Windham and the Summit
Part 4—Mattie Clark and Ormond Florida
Mattie Clark’s employment at the Summit House on Mount Washington only lasted through the summer months. In the winter she was employed at to Hotel Ormond in Ormond Florida. Mattie Clark’s ties to Ormond, Florida, were through John Anderson. Anderson was of Scots-Irish descent as was Clark. Anderson’s family were pioneers in Wiscasset and later at Windham, Maine starting in the late 1600’s. John Anderson’s youth involved many adventures in and around the White Mountains…” “As mentioned earlier, John Anderson’s father (Samuel) was the organizer and leader of the movement resulting in the building of the Portland and Ogdensburg Railroad through the heart of the White Mountains. This was previously considered an incredible feat until accomplished by his father’s brother, John Farwell Anderson, Chief engineer (John’s uncle). General Samuel Anderson was president of this road up to the time of his death, in 1905.”
John Anderson was an early settler in Ormond, Florida where he owned and developed citrus plantations and later with his business partner Joseph Price, railroads and hotels. The connection with Mattie Clark must have begun with Anderson’s hotels and railroad in the White Mountains. “By this time, Anderson and Price had formed a partnership and were planning activities in New Hampshire during the summer season and in Florida during the winter months. The Portland and Ogdensburg Railroad was nearing completion in 1875 through the Crawford notch. Consequently, several hotels in the area were being designed and built, or expanded to accommodate rapidly increasing tourism in the White Mountains.
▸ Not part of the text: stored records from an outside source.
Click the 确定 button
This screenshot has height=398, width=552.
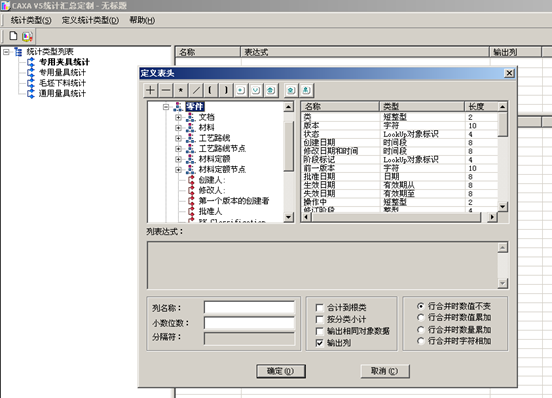click(x=281, y=371)
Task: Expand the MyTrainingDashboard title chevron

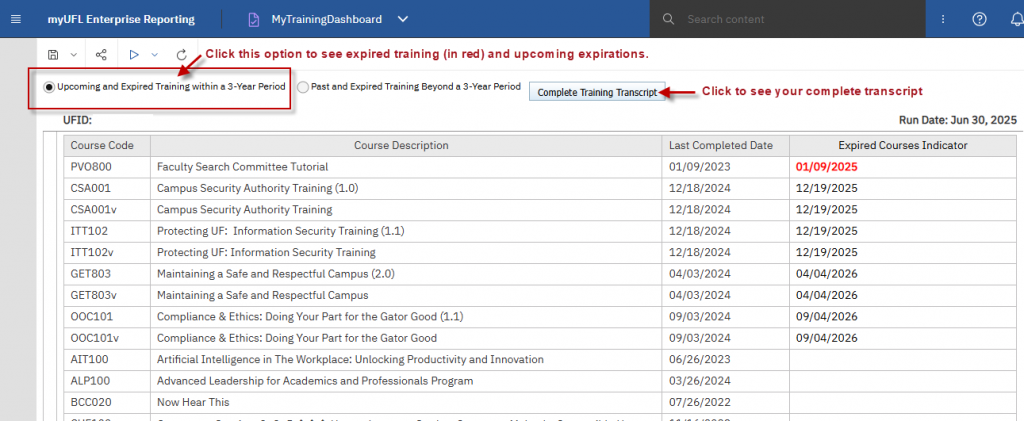Action: 403,20
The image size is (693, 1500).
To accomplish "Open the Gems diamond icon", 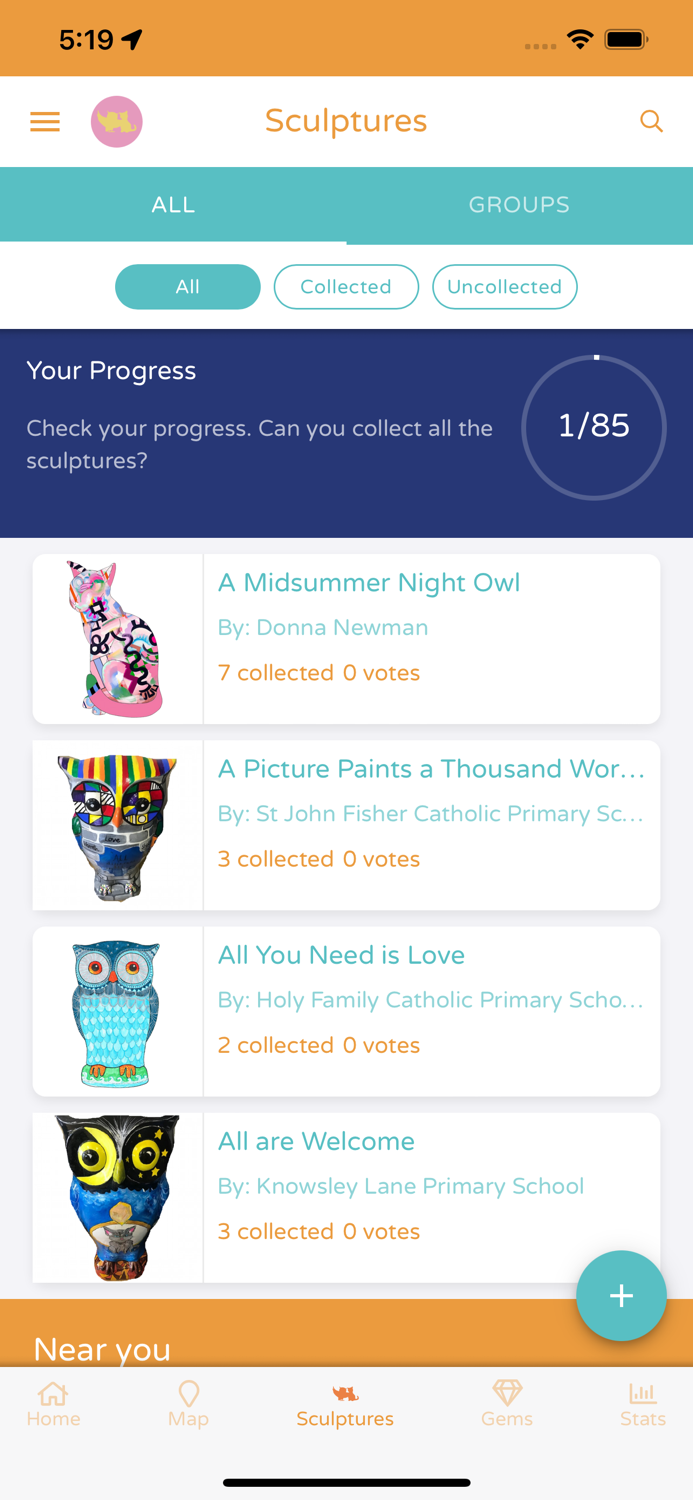I will click(507, 1393).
The tourist activity in the White Mountains continued and by the mid 1880’s certainly inspired Anderson and Price to look into the possibility of a North-South railroad through Volusia County, Florida, and consideration for a hotel to accommodate guests during Florida’s mild winter months. The caveat was that Anderson and Price would be almost guaranteed year-round patronage by owning and managing hotels in both the north and the south… The first section of “The Ormond” hotel was constructed in the summer of 1887. Eventually Henry Flagler would purchase the hotel.
Of course, Mattie Clark was a manager at this hotel. She also owned a cottage on Orchard Lane in Ormond Beach known as the “Coacoochee” Cottage in the Santa Lucia Plantation. A brochure describes it this way; “Heavily laden with oranges and grapefruit, Santa Lucia Grove is in plain view from the veranda or front windows of the Hotel Ormond…The shell walk under the grape arbor upon the high river bank along the front of the orange grove an easy and most enjoyable stroll, particularly in the morning, when the red birds, mocking birds and blue jays are making merry a mong the orange trees, and in the dense foliage of the glossy green bays, and squirrels are chasing through the tops of oaks. The vine arbor is the scuppernong grape, the wine grape of Florida…On the walk you encircle the orange grove, passing when nearly back to the hotel, the luxurious log camp, ‘Coacooche’ pronounced Coa-coo-chee, the Indian name of the ‘Little Wild Cat,’ the great Seminole chief who lived, loved and made savage war along the Halifax and Tomoka Rivers.” At his death, John Anderson left Mattie Clark $500 in his will, stating that, “I give and bequeath to Miss Clark – Mattie A. Clark, of Windham Depot, N. H. – to whose never-flagging interest and untiring efforts is due much of the success I have had in my hotel business, $500, and I would also have sent to her the knitted afghan which she has made for me and in the possession of which I have had much comfort and satisfaction.” John Anderson, His Life and Times in Ormand Florida. Ronald L. Howell.